Long page
descriptions

Chapter 2   Multiple Regression

2.1   Least squares for Y vs (X and Z)

2.1.1   More than one explanatory variable

In many data sets, two or more explanatory variables could potentially affect the response. Using two or more explanatory variables may give more accurate predictions.

2.1.2   Three-dimensional scatterplots

Data sets with two explanatory variables and a response can be effectively displayed in a rotating 3-dimensional scatterplot.

2.1.3   Linear equation and least squares plane

The simple linear model can be extended by adding another linear term involving a second explanatory variable. This equation represents a plane in 3-dimensions.

2.1.4   Understanding the parameters

The intercept is the predicted y-value when x and z are zero. The two slope parameters give the predicted change in y when x and z increase by one.

2.1.5   Fitted values and residuals

The linear model provides predictions at all x- and z-values. The prediction for the x- and z-value corresponding to the i'th data point is its fitted value and the difference between this and the recorded y-value is its residual.

2.1.6   Estimating the parameters

Parameter estimates that result in small residuals are good.

2.1.7   Least squares estimation

An objective estimation method is to minimise the sum of squared residuals -- the principle of least squares.

2.1.8   Interpreting the coefficients

The slope coefficients give the predicted effect of changes to one variable, but only when the other variable remains the same.

2.2   Normal linear model and inference

2.2.1   Normal linear model

Randomness can be modelled by assuming that the response has a normal distribution whose mean is a linear function of the explanatory variables and whose standard deviation is constant.

2.2.2   Sampling variability of least squares plane

The normal linear model also implies that the least squares plane varies from sample to sample.

2.2.3   Distribution of estimated coefficients

The least squares estimate of each coefficient has a normal distribution whose mean is the underlying population parameter.

2.2.4   Estimate of error standard deviation

The error variance is estimated by the sum of squared residuals divided by (n-3). The best estimate of the error standard deviation is the square root of this.

2.2.5   95% confidence intervals for coefficients

The standard deviation of each parameter estimate depends on the error standard deviation. Replacing this with an estimate allows us to find a 95% confidence interval.

2.2.6   Hypothesis tests for coefficients

A t test-statistic can be found by dividing a parameter estimate by its standard error. The p-value for testing whether the parameter is zero is the tail-area of a t distribution with (n-3) degrees of freedom.

2.3   The general linear model

2.3.1   General linear model

The linear models with one and two explanatory variables can be generalised to include p explanatory variables. The parameters can be estimated by least squares.

2.3.2   Describing the simple linear model with matrices

A normal linear model with a single explanatory variable can be expressed in a matrix equation.

2.3.3   General linear model with matrices

When the linear model is generalised to allow any number of explanatory variables, a similar matrix equation describes the model.

2.3.4   Least squares with matrices ((advanced))

A simple matrix equation provides the least squares estimates of all parameters of the general linear model.

2.3.5   Interpreting coefficients

The slope coefficient associated with an explanatory variable describes its effect if all other variables are held constant.
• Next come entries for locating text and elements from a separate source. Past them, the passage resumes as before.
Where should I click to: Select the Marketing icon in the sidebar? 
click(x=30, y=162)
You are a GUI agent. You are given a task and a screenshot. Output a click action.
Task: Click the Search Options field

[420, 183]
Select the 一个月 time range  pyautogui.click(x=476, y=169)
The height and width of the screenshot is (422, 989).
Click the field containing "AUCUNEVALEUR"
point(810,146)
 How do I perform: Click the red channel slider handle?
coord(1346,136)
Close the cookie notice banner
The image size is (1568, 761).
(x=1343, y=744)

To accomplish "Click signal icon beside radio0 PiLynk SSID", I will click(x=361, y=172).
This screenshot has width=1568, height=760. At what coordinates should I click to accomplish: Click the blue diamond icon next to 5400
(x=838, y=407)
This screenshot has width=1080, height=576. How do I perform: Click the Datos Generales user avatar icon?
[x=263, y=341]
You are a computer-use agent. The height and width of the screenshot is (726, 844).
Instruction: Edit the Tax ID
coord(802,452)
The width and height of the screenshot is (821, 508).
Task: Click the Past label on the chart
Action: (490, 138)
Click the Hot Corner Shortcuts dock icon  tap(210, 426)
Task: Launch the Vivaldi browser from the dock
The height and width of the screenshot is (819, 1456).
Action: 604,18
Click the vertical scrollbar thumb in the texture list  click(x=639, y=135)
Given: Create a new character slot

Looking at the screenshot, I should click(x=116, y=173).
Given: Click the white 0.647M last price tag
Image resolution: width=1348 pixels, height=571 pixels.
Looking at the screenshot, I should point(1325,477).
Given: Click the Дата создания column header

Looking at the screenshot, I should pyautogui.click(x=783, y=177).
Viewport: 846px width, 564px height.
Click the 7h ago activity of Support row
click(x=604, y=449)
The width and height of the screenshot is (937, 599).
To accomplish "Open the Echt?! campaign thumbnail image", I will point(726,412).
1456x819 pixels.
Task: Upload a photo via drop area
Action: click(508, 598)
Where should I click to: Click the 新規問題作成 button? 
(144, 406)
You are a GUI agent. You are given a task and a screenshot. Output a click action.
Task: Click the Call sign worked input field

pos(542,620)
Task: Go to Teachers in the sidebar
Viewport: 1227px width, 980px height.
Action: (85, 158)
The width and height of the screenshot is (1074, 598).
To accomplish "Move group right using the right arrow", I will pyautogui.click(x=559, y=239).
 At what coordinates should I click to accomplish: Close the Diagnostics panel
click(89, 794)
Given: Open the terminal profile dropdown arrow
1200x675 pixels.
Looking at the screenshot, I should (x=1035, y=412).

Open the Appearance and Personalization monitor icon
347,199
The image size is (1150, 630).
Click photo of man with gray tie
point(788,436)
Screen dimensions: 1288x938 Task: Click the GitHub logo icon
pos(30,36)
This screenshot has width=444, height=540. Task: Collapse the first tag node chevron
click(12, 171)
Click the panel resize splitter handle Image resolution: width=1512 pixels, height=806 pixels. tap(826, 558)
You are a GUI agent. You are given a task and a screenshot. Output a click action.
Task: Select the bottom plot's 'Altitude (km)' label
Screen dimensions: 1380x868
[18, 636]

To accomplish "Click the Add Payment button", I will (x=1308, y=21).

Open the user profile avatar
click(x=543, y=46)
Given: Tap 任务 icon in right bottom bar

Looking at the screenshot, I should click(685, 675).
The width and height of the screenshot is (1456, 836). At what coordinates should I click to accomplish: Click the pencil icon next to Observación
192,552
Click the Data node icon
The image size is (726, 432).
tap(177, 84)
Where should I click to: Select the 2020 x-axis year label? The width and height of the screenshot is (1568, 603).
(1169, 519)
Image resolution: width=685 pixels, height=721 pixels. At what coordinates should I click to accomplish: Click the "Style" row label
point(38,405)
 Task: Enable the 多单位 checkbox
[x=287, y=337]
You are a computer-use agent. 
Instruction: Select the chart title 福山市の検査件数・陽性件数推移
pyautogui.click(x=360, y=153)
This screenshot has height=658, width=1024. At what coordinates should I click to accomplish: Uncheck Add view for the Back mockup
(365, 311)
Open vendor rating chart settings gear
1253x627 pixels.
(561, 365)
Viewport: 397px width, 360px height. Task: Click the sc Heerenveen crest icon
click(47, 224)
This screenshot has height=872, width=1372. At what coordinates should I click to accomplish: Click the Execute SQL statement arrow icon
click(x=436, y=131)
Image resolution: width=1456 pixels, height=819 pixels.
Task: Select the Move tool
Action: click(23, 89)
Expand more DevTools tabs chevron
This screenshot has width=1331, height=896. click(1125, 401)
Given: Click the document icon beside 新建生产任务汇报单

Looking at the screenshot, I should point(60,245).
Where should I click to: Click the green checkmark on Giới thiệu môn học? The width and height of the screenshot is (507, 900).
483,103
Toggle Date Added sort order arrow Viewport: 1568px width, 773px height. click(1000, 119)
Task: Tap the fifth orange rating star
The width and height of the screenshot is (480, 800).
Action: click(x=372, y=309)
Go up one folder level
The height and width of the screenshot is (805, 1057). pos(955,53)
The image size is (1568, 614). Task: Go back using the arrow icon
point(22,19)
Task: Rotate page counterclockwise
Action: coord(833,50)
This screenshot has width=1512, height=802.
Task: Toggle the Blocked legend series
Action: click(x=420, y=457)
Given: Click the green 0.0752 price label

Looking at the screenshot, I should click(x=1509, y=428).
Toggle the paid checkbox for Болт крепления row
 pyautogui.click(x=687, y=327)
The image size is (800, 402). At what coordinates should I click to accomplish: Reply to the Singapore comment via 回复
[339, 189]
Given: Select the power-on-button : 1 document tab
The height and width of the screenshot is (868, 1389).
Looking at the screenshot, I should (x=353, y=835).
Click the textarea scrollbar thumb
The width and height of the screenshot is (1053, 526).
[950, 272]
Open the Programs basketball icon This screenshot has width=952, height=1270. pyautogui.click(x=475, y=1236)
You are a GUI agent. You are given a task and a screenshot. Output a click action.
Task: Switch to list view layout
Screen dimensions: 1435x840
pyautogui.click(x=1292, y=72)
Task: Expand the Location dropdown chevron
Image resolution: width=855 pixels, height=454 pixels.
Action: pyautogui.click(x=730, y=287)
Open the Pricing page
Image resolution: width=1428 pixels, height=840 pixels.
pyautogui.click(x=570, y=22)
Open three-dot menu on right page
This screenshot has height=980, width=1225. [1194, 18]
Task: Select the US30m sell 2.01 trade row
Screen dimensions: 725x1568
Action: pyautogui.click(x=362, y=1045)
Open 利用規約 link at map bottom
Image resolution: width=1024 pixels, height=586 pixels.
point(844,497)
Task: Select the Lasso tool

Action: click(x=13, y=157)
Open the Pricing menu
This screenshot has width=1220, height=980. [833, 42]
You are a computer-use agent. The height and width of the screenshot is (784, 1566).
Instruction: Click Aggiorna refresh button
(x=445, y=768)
It may have a different sign from the correlation coefficient between the variable and the response.

2.3.6   Standard errors

The error standard deviation can be estimated from the residual sum of squares. A simple matrix equation uses this estimate to find the standard errors of the least squares estimates.

2.3.7   Inference for general linear models

95% confidence intervals can be found from the parameter estimates and their standard errors. The significance of the individual parameters can also be tested, but each such test assumes that all other variables are retained in the model.

2.4   Nonlinear relationships

2.4.1   Linear models for curvature

A general linear model is linear in its parameters, but not necessarily in the explanatory variables. Models with transformed variables and with quadratic terms are all general linear models.

2.4.2   Linearity of quadratic models ((optional))

A model with a linear term and a quadratic term in x is still linear in the parameters and is a general linear model.

2.4.3   Polynomial models

Polynomial models have terms involving various powers of x and are flexible ways to model curvature. As the order of the polynomial increases, the curve can become less smooth. Polynomials are usually poor for extrapolation.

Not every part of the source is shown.